Saved entries:

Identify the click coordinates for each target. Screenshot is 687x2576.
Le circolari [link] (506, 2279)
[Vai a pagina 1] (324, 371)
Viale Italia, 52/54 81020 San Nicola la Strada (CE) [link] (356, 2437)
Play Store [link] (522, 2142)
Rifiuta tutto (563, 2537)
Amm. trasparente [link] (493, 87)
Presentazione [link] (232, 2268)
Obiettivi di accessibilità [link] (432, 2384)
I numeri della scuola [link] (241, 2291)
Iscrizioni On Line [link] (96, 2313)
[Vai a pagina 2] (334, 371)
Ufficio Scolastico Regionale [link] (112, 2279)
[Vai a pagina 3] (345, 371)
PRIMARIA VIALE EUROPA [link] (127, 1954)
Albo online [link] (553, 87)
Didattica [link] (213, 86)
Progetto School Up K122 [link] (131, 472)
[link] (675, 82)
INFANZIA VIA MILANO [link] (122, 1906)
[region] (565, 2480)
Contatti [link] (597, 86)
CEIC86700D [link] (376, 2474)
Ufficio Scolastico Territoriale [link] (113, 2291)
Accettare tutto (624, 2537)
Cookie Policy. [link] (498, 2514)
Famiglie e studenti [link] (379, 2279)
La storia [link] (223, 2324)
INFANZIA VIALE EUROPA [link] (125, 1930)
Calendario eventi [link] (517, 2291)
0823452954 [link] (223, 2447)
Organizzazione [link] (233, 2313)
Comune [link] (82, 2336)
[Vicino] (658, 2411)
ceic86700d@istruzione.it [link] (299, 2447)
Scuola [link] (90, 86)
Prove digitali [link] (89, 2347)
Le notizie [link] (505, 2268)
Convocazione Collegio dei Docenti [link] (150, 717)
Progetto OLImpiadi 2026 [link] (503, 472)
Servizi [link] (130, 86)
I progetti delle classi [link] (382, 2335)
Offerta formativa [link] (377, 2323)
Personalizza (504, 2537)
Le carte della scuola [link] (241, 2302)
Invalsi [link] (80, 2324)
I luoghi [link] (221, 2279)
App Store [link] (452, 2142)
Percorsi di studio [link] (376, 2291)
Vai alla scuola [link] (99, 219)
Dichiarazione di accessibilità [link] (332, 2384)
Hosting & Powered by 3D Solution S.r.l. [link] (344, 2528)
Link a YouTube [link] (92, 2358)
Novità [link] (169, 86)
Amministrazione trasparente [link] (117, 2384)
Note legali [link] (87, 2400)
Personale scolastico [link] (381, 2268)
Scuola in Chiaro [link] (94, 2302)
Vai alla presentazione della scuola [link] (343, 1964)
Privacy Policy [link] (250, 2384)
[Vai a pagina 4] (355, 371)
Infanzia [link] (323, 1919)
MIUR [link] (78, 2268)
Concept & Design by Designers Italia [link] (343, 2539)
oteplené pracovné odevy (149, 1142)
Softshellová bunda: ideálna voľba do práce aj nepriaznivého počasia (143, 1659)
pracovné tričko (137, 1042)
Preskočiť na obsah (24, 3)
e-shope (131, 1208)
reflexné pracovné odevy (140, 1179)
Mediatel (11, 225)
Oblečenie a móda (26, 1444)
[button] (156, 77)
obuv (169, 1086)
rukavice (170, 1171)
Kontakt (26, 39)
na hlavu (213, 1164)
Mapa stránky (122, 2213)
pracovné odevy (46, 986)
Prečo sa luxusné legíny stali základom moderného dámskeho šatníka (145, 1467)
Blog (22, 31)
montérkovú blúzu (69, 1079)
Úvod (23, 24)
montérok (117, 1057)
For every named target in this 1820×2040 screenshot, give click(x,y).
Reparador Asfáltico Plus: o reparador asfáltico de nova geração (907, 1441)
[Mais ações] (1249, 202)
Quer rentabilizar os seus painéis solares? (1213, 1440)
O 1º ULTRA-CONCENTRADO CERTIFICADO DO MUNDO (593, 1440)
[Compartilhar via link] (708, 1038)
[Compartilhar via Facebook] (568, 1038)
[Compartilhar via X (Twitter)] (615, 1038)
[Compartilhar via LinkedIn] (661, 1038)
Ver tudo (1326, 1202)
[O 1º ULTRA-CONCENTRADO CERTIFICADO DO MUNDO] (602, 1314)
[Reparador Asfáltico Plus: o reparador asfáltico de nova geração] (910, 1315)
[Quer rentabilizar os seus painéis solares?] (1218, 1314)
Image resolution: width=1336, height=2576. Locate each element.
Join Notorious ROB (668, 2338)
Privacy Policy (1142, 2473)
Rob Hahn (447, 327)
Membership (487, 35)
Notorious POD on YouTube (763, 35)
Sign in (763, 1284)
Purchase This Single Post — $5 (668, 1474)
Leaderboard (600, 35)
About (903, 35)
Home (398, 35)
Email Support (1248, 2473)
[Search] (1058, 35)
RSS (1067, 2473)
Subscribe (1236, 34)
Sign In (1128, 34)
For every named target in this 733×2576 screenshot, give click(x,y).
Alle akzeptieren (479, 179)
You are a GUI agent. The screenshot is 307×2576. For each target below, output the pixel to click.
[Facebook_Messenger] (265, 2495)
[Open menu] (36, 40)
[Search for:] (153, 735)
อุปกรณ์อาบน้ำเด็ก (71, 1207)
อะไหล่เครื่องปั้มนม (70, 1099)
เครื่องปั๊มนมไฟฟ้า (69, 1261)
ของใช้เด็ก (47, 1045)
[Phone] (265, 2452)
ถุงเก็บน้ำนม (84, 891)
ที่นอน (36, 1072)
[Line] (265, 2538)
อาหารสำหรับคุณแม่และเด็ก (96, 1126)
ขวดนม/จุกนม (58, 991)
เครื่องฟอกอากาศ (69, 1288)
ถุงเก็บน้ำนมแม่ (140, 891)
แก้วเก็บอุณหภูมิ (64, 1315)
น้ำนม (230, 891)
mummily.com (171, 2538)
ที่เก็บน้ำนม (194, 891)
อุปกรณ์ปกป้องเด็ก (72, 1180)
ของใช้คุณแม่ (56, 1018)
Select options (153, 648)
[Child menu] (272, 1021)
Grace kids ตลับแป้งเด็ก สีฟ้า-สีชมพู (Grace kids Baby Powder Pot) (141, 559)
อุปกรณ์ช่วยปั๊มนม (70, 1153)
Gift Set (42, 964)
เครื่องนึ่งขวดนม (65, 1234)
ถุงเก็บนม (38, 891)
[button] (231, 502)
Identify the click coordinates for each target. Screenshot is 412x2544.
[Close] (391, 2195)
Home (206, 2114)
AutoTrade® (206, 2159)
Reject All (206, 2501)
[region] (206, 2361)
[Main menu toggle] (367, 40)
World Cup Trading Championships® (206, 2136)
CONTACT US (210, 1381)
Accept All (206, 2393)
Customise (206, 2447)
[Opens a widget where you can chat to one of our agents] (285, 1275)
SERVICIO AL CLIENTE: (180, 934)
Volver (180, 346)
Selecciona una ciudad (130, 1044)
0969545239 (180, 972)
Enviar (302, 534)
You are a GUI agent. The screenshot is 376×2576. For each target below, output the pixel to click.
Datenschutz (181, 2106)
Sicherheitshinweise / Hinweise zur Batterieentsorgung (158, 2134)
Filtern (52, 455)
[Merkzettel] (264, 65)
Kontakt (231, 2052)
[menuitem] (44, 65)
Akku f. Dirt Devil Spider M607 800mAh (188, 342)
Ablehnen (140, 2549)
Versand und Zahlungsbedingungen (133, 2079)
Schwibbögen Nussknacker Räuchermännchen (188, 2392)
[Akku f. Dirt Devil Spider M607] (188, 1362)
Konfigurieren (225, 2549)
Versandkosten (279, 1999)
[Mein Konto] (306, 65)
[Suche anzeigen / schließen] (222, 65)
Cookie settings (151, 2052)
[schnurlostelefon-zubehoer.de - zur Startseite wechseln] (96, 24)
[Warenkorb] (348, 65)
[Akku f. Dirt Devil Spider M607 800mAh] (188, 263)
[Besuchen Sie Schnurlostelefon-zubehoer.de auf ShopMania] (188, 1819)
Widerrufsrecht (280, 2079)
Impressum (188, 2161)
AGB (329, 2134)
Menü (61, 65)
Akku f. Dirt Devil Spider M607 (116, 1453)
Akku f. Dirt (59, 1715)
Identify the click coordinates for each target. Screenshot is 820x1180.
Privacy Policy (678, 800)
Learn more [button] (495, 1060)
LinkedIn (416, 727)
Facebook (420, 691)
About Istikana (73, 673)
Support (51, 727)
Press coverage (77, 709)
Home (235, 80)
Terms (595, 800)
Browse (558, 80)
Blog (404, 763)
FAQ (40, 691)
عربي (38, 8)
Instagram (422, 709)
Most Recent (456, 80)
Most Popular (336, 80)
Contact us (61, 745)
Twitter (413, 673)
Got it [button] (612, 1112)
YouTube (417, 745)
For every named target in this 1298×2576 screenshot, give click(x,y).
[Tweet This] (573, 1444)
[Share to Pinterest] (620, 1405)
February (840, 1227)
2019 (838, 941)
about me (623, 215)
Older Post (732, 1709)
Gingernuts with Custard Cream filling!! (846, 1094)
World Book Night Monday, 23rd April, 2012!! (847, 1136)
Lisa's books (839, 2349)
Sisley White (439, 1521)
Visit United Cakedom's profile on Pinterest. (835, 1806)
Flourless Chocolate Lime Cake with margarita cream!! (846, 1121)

# [TASK]
Both end lines included, restate word for word the lines above from the line with "Alle akzeptieren (479, 179)" to the line with "[Line] (265, 2538)", and nothing else.

# [ANSWER TO THIS PROBLEM]
Alle akzeptieren (479, 179)
You are a GUI agent. The screenshot is 307×2576. For each target below, output the pixel to click.
[Facebook_Messenger] (265, 2495)
[Open menu] (36, 40)
[Search for:] (153, 735)
อุปกรณ์อาบน้ำเด็ก (71, 1207)
อะไหล่เครื่องปั้มนม (70, 1099)
เครื่องปั๊มนมไฟฟ้า (69, 1261)
ของใช้เด็ก (47, 1045)
[Phone] (265, 2452)
ถุงเก็บน้ำนม (84, 891)
ที่นอน (36, 1072)
[Line] (265, 2538)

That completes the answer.